## Exercise
Report how many lines in the listing below include the string "This", and write nothing more.

## Data supplied
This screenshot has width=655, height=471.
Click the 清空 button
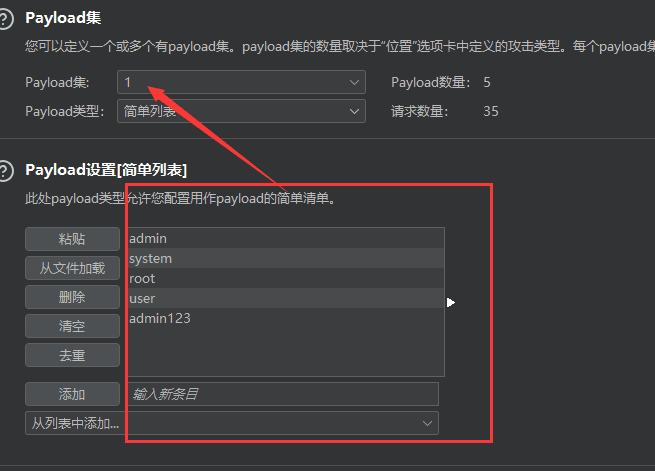pos(72,326)
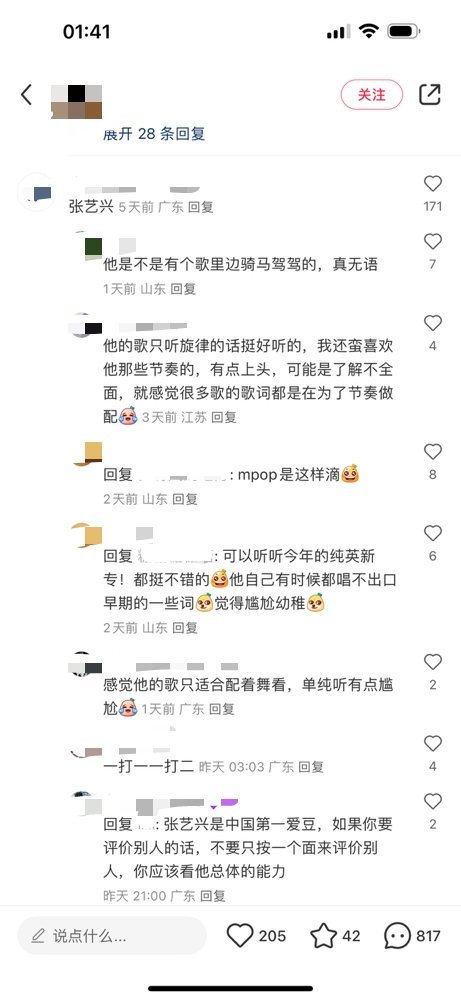The height and width of the screenshot is (1000, 461).
Task: Expand 展开 28 条回复
Action: (x=154, y=134)
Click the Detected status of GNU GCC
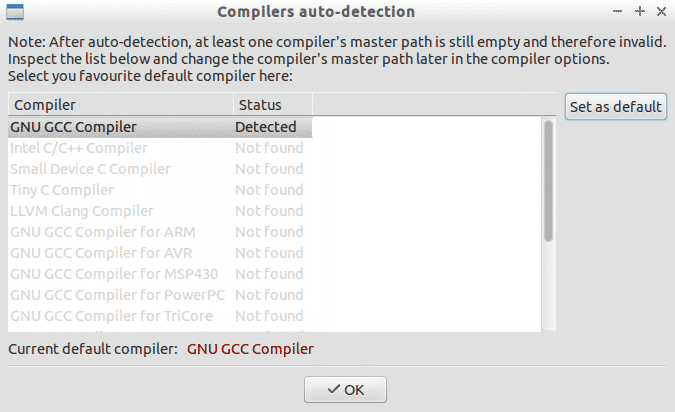 (266, 127)
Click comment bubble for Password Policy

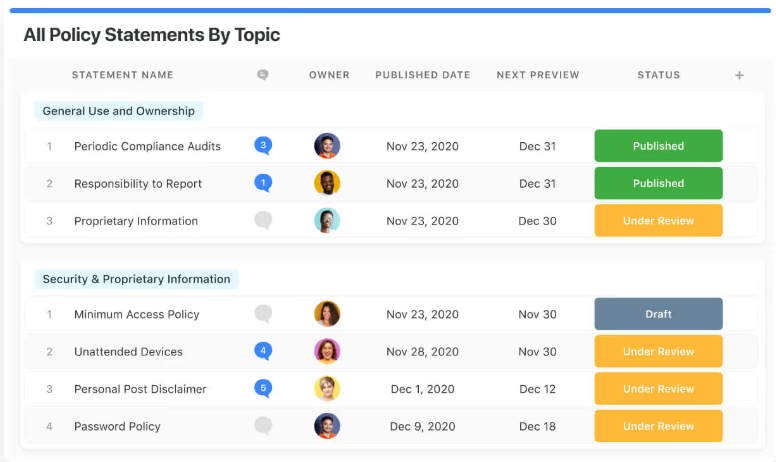click(x=263, y=426)
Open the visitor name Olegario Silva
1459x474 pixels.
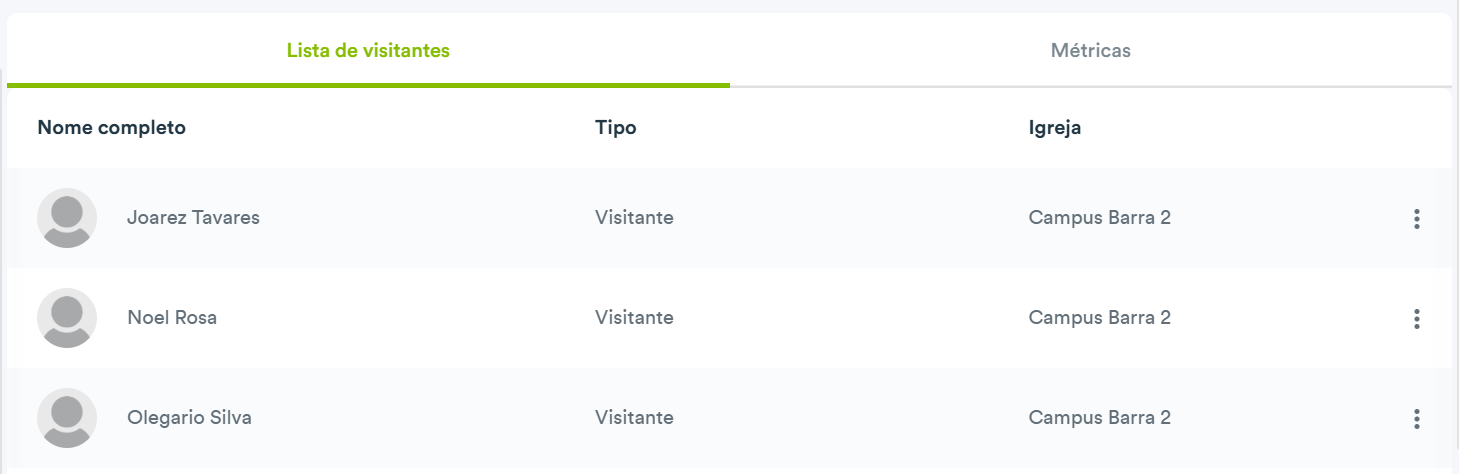(189, 417)
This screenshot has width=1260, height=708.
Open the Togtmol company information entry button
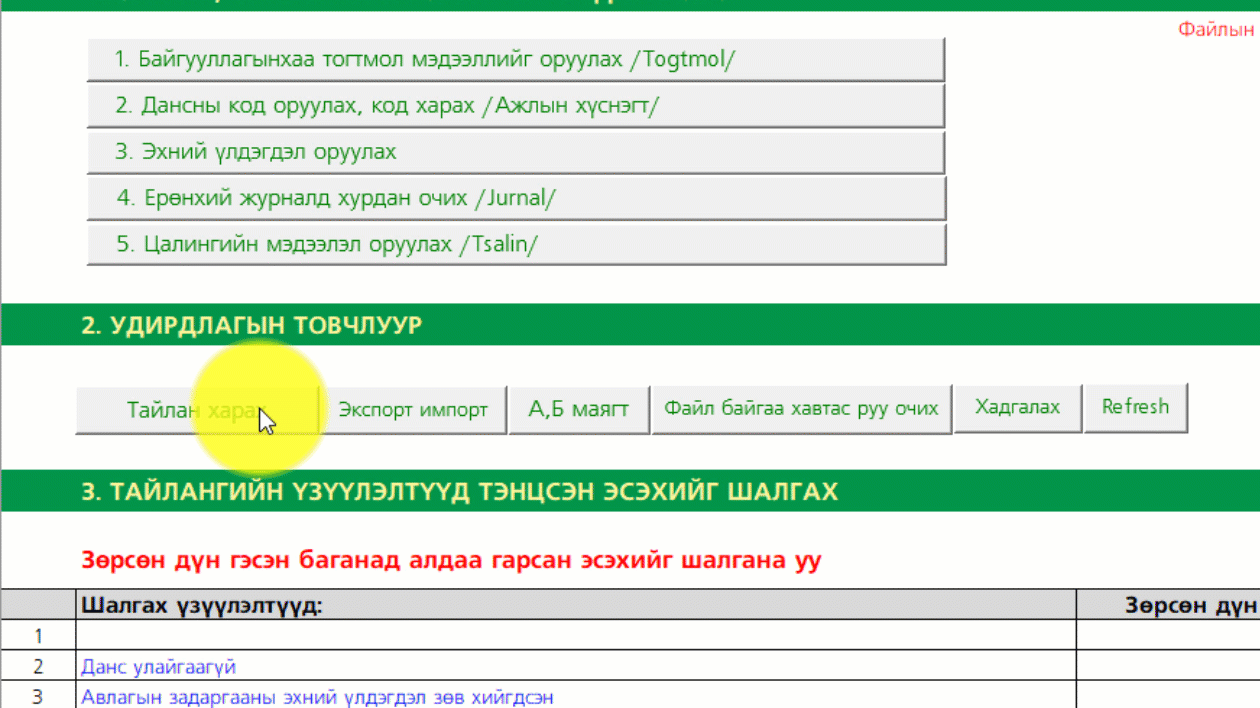click(x=514, y=58)
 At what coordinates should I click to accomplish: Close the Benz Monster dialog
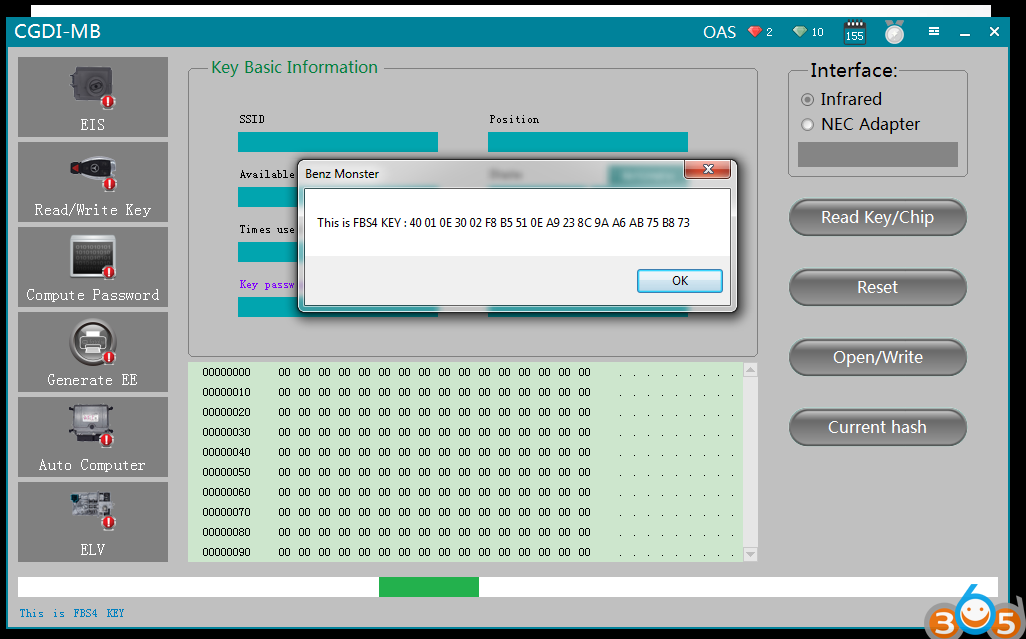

## Result of the exercise
2